Song by Sergey Minaev

from the album Nazad v Buduchshee
- Released: 2002
- Recorded: 1986
- Studio: Yury Chernavsky's home studio
- Genre: Euro-disco
- Length: 4:21
- Label: Kvadro-Disc
- Songwriter(s): Yury Chernavsky, Alexander Markevich

= Margarita (Valery Leontiev song) =

"Margarita " (Маргарита) is a Soviet song written by Yury Chernavsky and Alexander Markevich. It was written for the discotheque SPM Record in Luzhniki, Moscow. It was the first discotheque in the USSR for more than 10,000 people.

The first performer of the song was showman and disc-jockey Sergey Minaev. Later the song entered the repertoire of Valery Leontiev, who released it on album Wicked Way in 1990.

== Sergey Minaev version ==

Original version of the song was recorded by popular Soviet disc-jockey Sergey Minaev. Chernavsky was introduced to Minaev by sound engineer Vladimir Shirkin a few days before the recording.

The recording was made in 1986 in Chernavsky's home studio. Yuri attracted to the recording of backing vocals several famous singers with whom he was working at that time. Everyone was ready to help the young performer. The arrangements were recorded by Yuri in the then fashionable euro-disco style. During the same period Chernavsky recorded other songs with Minaev — "Shaman" and "Disco Princess". Subsequently, the composer recalled: "...Seryozha Minaev was extremely talented, efficient and bright, easy-going."

The song "Margarita" immediately became popular in Moscow clubs, spread across the country on samizdat "cassette singles" and became an All—Union hit.

Chernavsky's songs, including "Margarita", were not included in Minaev's albums until 2002, although included in his magnetoalbums; mastertapes being considered lost. In 2006, Minaev recorded a remix version for the album "Pirate of the XX century".

== Valery Leontiev version ==

In 1987, after Sergey Lisovsky, with the assistance of Chernavsky, organized SPM "Record", Minaev no longer collaborated with Yuri. In 1989, Chernavsky, without waiting for the release of the song on LPs, produced the recording of the second version of "Margarita" — with Valery Leontiev.

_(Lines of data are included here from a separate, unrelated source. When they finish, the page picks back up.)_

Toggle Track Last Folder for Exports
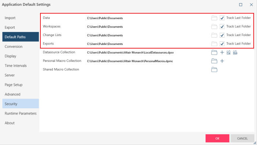Viewport: 257px width, 145px height. (222, 44)
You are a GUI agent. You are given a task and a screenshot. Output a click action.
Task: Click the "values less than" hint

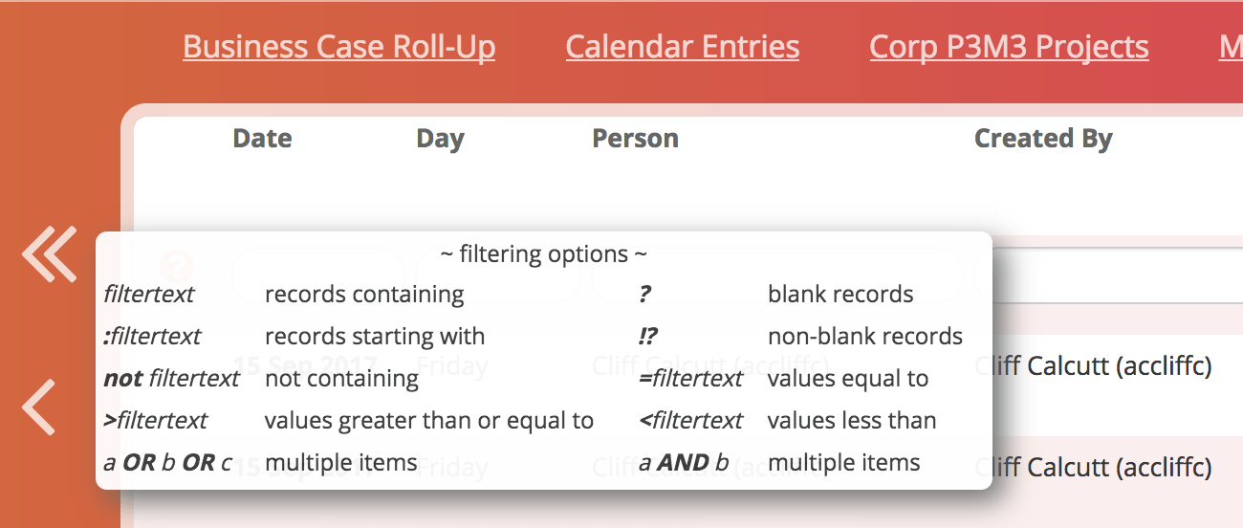[x=851, y=421]
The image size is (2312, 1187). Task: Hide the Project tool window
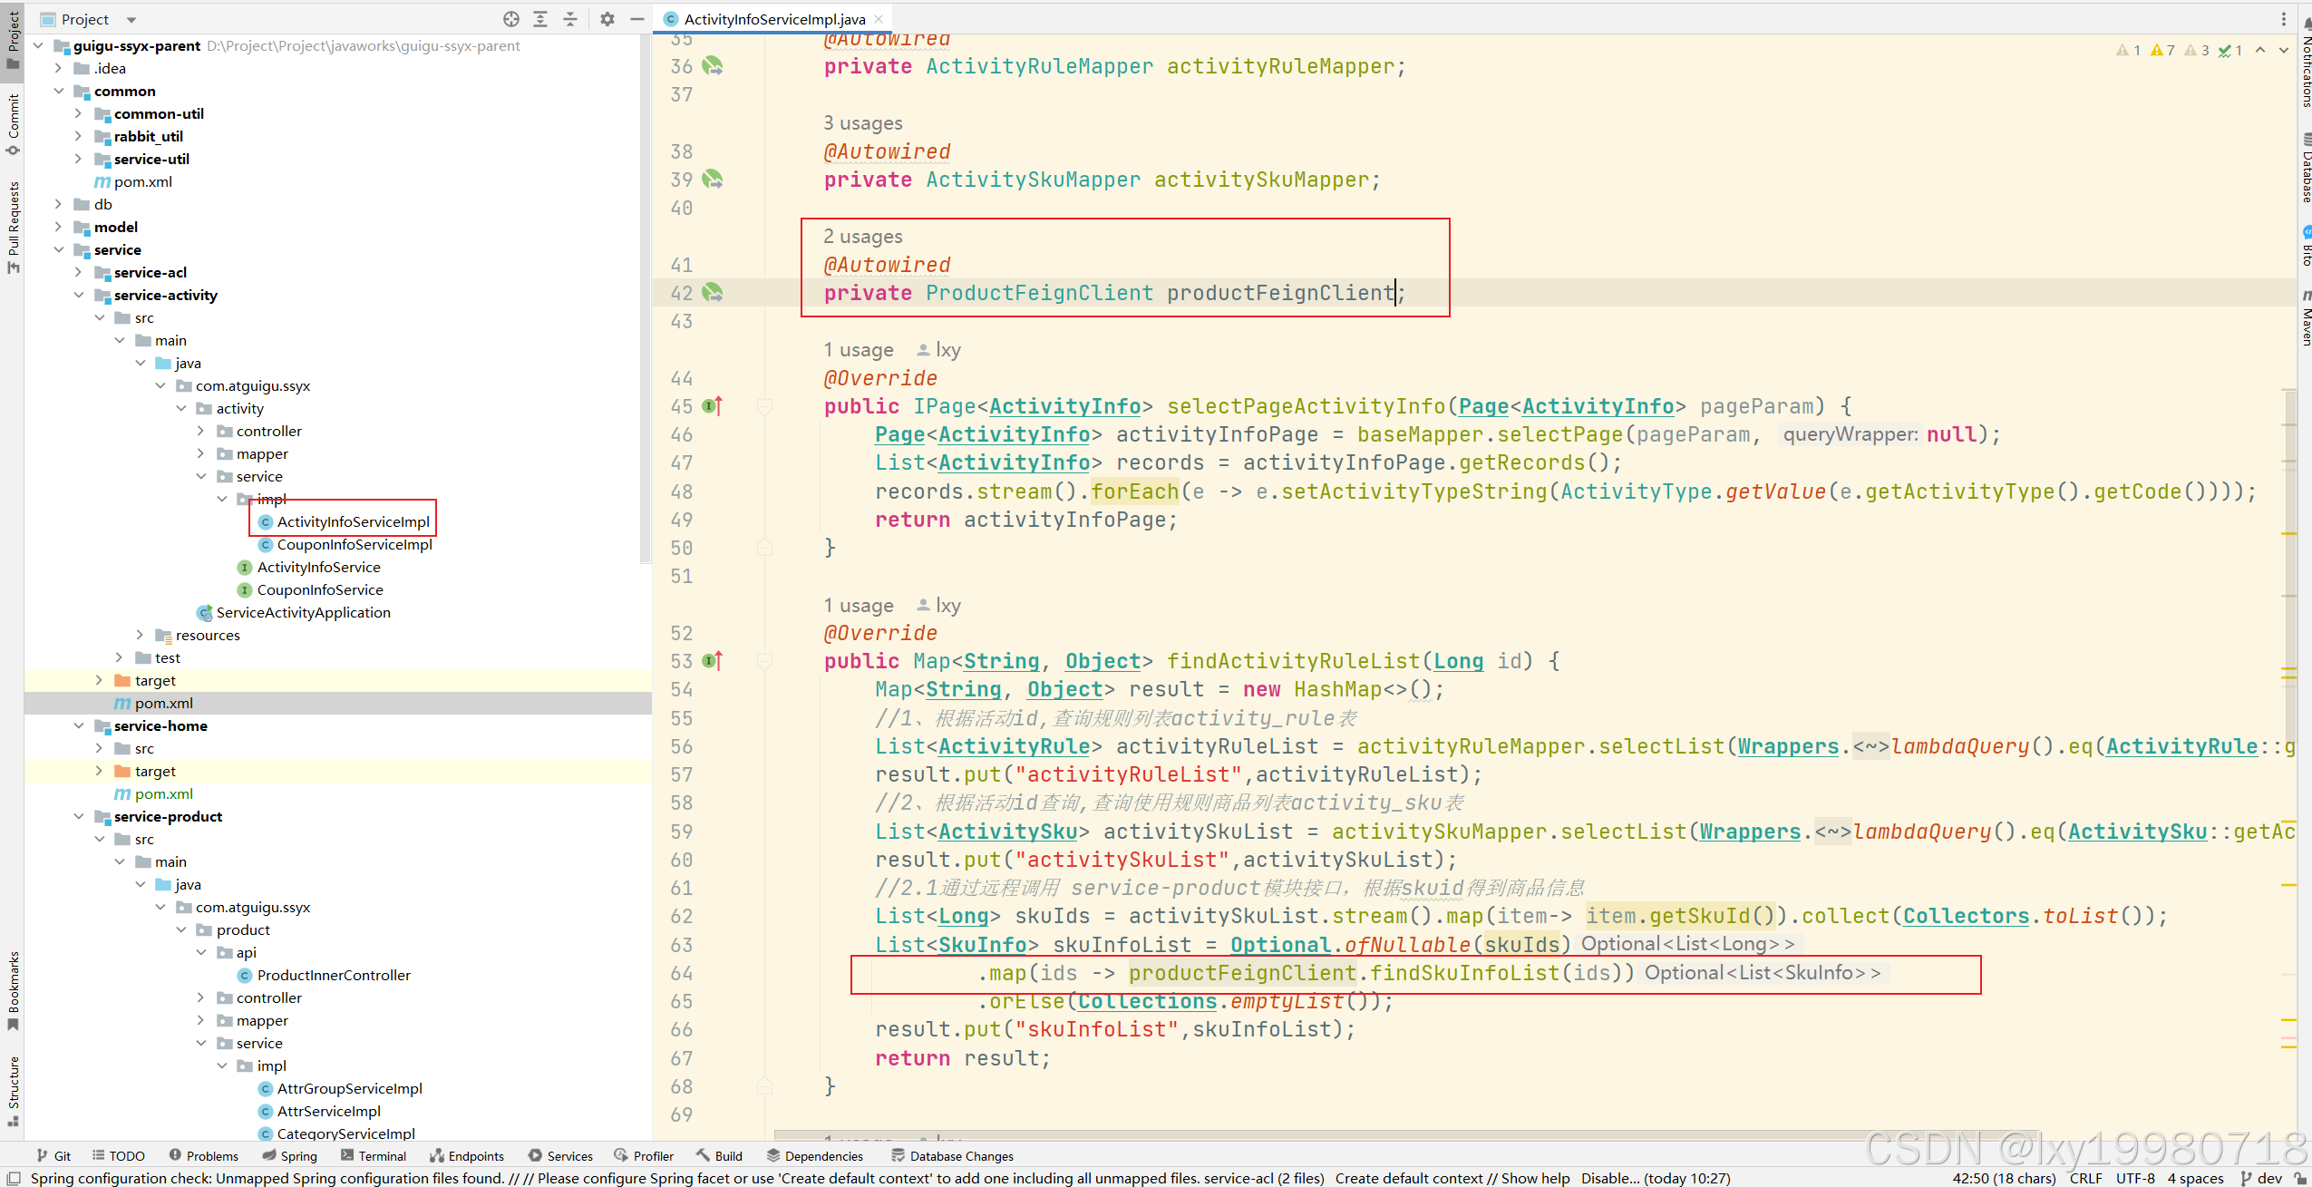point(637,19)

A month later, director Vadim Korotkov and co-director and screenwriter Yuri Grymov shot a music video, which received wide rotation on Soviet television. The role of Margarita was played by model Olga Anosova.

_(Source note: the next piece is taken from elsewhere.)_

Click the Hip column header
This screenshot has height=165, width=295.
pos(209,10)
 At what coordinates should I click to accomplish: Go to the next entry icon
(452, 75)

The song was the leader in the TV contest "Pesnya-89". and reached the highest ranks of the USSR charts.

===Editions===
- Album Wicked Way (1990)
- Album There, in September (1995)
- Album The years of wandering (2009)
- Album Best songs 1 (Valery Leontiev) (1999)
- Album Best songs 2 (Valery Leontiev) (1999)
- Album Golden Collection of Russia (Valery Leontiev) (2000)
- Album The BEST of Valery Leontiev (2001)

== Legacy ==
Valery Leontiev highly appreciated his work with Yuri Chernavsky on the song "Margarita" and other joint projects. Minaev described Chernavsky as "an underrated genius".

Afisha Daily, in the article "What is the post-Soviet sound?", cites the song as a vivid example of post-Soviet pop music (formally belonging to the Soviet era, the composition denies it in sound and subject matter) as well as "reading the night as a time of magical adventures", which has become one of the trends of post-Soviet pop music.